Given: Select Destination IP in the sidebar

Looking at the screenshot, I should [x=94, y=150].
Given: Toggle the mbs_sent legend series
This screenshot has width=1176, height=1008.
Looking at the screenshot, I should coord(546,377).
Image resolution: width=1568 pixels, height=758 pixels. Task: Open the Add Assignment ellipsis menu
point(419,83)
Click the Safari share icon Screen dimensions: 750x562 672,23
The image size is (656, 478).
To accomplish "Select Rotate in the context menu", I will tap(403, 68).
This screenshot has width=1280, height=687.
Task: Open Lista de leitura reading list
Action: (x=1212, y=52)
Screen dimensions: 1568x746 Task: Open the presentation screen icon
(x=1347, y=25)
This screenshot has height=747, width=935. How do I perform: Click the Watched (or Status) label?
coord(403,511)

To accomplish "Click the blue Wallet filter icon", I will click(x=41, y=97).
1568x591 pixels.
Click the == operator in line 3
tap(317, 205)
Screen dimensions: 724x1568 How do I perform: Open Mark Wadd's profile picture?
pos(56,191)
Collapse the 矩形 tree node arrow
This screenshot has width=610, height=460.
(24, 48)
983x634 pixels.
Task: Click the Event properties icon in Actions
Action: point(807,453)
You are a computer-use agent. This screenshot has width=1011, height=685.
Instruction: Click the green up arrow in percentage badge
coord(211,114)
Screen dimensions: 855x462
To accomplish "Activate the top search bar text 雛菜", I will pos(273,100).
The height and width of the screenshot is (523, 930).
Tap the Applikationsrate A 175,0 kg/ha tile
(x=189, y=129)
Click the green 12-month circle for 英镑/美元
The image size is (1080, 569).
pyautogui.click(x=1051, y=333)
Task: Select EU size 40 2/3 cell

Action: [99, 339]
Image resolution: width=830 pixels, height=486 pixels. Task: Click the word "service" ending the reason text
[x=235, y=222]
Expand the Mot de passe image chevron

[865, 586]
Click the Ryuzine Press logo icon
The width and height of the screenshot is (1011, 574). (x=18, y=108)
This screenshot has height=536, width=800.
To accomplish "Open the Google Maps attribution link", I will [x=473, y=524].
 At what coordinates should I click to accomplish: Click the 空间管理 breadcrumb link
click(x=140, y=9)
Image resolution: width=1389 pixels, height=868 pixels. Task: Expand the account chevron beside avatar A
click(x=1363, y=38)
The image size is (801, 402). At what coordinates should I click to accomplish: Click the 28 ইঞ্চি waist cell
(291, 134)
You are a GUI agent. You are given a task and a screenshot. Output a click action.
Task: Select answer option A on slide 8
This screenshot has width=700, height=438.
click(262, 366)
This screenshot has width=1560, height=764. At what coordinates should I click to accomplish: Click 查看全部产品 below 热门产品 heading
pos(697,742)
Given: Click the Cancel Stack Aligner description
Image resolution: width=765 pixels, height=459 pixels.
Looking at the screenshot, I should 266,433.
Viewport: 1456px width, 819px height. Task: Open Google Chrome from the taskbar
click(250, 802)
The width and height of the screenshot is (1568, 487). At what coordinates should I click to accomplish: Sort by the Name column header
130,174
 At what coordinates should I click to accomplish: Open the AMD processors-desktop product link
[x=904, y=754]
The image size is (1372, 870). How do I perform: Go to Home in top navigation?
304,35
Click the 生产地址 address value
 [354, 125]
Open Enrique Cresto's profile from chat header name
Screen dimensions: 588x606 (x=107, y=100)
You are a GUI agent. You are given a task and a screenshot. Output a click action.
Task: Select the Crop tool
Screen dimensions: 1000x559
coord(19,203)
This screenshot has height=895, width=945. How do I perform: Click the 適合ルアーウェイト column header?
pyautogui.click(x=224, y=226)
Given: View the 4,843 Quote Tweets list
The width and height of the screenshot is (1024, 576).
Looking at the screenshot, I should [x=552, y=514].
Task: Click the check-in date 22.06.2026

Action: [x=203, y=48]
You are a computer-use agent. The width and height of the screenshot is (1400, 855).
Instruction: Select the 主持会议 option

----------

_The task_
Each line between the start of the listing above and the line containing "Click the Safari", with both ends counted, is to be set down unchanged.

_Exercise answer_
Given: Select Destination IP in the sidebar

Looking at the screenshot, I should [x=94, y=150].
Given: Toggle the mbs_sent legend series
This screenshot has width=1176, height=1008.
Looking at the screenshot, I should coord(546,377).
Image resolution: width=1568 pixels, height=758 pixels. Task: Open the Add Assignment ellipsis menu
point(419,83)
Click the Safari share icon Screen dimensions: 750x562 672,23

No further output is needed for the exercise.